══ Input

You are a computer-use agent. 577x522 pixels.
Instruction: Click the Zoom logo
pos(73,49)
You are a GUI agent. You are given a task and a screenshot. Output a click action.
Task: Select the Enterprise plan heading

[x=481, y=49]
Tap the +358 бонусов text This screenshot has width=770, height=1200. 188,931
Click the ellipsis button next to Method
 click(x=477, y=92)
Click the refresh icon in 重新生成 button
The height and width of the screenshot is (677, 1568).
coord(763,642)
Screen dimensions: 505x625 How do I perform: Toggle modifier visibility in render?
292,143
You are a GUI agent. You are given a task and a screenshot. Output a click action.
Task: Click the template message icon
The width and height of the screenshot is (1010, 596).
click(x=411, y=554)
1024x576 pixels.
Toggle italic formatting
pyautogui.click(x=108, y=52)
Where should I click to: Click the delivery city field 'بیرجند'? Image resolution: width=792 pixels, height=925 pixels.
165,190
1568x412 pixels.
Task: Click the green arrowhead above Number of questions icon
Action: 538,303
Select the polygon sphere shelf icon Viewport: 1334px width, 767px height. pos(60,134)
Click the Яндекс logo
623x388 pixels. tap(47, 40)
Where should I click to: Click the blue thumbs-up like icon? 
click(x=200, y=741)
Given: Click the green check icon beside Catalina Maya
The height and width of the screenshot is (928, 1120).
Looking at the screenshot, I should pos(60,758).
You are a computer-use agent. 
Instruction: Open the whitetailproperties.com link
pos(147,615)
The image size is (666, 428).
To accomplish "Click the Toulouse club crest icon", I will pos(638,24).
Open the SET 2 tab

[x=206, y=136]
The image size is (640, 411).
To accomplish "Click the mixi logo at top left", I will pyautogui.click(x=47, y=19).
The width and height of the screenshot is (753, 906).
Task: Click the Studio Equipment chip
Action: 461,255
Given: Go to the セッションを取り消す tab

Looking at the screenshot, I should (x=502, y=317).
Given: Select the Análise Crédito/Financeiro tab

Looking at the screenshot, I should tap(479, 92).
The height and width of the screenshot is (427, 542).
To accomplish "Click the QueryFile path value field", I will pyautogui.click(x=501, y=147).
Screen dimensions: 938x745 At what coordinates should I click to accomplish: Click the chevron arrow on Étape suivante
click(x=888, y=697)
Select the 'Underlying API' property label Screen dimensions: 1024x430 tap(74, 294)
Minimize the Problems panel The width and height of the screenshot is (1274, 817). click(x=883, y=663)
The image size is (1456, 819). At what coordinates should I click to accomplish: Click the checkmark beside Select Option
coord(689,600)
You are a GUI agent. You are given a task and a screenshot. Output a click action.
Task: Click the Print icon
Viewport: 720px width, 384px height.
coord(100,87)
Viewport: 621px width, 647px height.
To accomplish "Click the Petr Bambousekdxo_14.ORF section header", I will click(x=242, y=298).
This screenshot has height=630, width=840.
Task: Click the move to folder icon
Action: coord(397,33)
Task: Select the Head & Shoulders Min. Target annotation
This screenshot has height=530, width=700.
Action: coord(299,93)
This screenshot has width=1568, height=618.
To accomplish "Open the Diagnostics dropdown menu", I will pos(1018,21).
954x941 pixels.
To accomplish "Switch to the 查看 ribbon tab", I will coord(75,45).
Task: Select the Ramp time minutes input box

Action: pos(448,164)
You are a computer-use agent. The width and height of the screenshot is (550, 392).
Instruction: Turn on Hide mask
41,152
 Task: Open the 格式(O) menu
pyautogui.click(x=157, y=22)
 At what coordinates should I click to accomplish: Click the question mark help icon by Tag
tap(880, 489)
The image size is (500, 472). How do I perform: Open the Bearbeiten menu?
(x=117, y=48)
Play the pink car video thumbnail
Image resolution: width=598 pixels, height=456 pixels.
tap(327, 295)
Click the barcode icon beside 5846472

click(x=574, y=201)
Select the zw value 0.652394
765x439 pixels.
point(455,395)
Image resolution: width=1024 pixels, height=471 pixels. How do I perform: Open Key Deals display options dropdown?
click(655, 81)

════

- [Task directions] For this exercise, give every entry again exactly as it appears.

- [Output for this task]
You are a computer-use agent. 577x522 pixels.
Instruction: Click the Zoom logo
pos(73,49)
You are a GUI agent. You are given a task and a screenshot. Output a click action.
Task: Select the Enterprise plan heading

[x=481, y=49]
Tap the +358 бонусов text This screenshot has width=770, height=1200. 188,931
Click the ellipsis button next to Method
 click(x=477, y=92)
Click the refresh icon in 重新生成 button
The height and width of the screenshot is (677, 1568).
coord(763,642)
Screen dimensions: 505x625 How do I perform: Toggle modifier visibility in render?
292,143
You are a GUI agent. You are given a task and a screenshot. Output a click action.
Task: Click the template message icon
The width and height of the screenshot is (1010, 596).
click(x=411, y=554)
1024x576 pixels.
Toggle italic formatting
pyautogui.click(x=108, y=52)
Where should I click to: Click the delivery city field 'بیرجند'? Image resolution: width=792 pixels, height=925 pixels.
165,190
1568x412 pixels.
Task: Click the green arrowhead above Number of questions icon
Action: 538,303
Select the polygon sphere shelf icon Viewport: 1334px width, 767px height. pos(60,134)
Click the Яндекс logo
623x388 pixels. tap(47, 40)
Where should I click to: Click the blue thumbs-up like icon? 
click(x=200, y=741)
Given: Click the green check icon beside Catalina Maya
The height and width of the screenshot is (928, 1120).
Looking at the screenshot, I should pos(60,758).
You are a computer-use agent. 
Instruction: Open the whitetailproperties.com link
pos(147,615)
The image size is (666, 428).
To accomplish "Click the Toulouse club crest icon", I will pos(638,24).
Open the SET 2 tab

[x=206, y=136]
The image size is (640, 411).
To accomplish "Click the mixi logo at top left", I will pyautogui.click(x=47, y=19).
The width and height of the screenshot is (753, 906).
Task: Click the Studio Equipment chip
Action: 461,255
Given: Go to the セッションを取り消す tab

Looking at the screenshot, I should (x=502, y=317).
Given: Select the Análise Crédito/Financeiro tab

Looking at the screenshot, I should tap(479, 92).
The height and width of the screenshot is (427, 542).
To accomplish "Click the QueryFile path value field", I will pyautogui.click(x=501, y=147).
Screen dimensions: 938x745 At what coordinates should I click to accomplish: Click the chevron arrow on Étape suivante
click(x=888, y=697)
Select the 'Underlying API' property label Screen dimensions: 1024x430 tap(74, 294)
Minimize the Problems panel The width and height of the screenshot is (1274, 817). click(x=883, y=663)
The image size is (1456, 819). At what coordinates should I click to accomplish: Click the checkmark beside Select Option
coord(689,600)
You are a GUI agent. You are given a task and a screenshot. Output a click action.
Task: Click the Print icon
Viewport: 720px width, 384px height.
coord(100,87)
Viewport: 621px width, 647px height.
To accomplish "Click the Petr Bambousekdxo_14.ORF section header", I will click(x=242, y=298).
This screenshot has height=630, width=840.
Task: Click the move to folder icon
Action: coord(397,33)
Task: Select the Head & Shoulders Min. Target annotation
This screenshot has height=530, width=700.
Action: coord(299,93)
This screenshot has width=1568, height=618.
To accomplish "Open the Diagnostics dropdown menu", I will pos(1018,21).
954x941 pixels.
To accomplish "Switch to the 查看 ribbon tab", I will coord(75,45).
Task: Select the Ramp time minutes input box

Action: pos(448,164)
You are a computer-use agent. The width and height of the screenshot is (550, 392).
Instruction: Turn on Hide mask
41,152
 Task: Open the 格式(O) menu
pyautogui.click(x=157, y=22)
 At what coordinates should I click to accomplish: Click the question mark help icon by Tag
tap(880, 489)
The image size is (500, 472). How do I perform: Open the Bearbeiten menu?
(x=117, y=48)
Play the pink car video thumbnail
Image resolution: width=598 pixels, height=456 pixels.
tap(327, 295)
Click the barcode icon beside 5846472

click(x=574, y=201)
Select the zw value 0.652394
765x439 pixels.
point(455,395)
Image resolution: width=1024 pixels, height=471 pixels. How do I perform: Open Key Deals display options dropdown?
click(655, 81)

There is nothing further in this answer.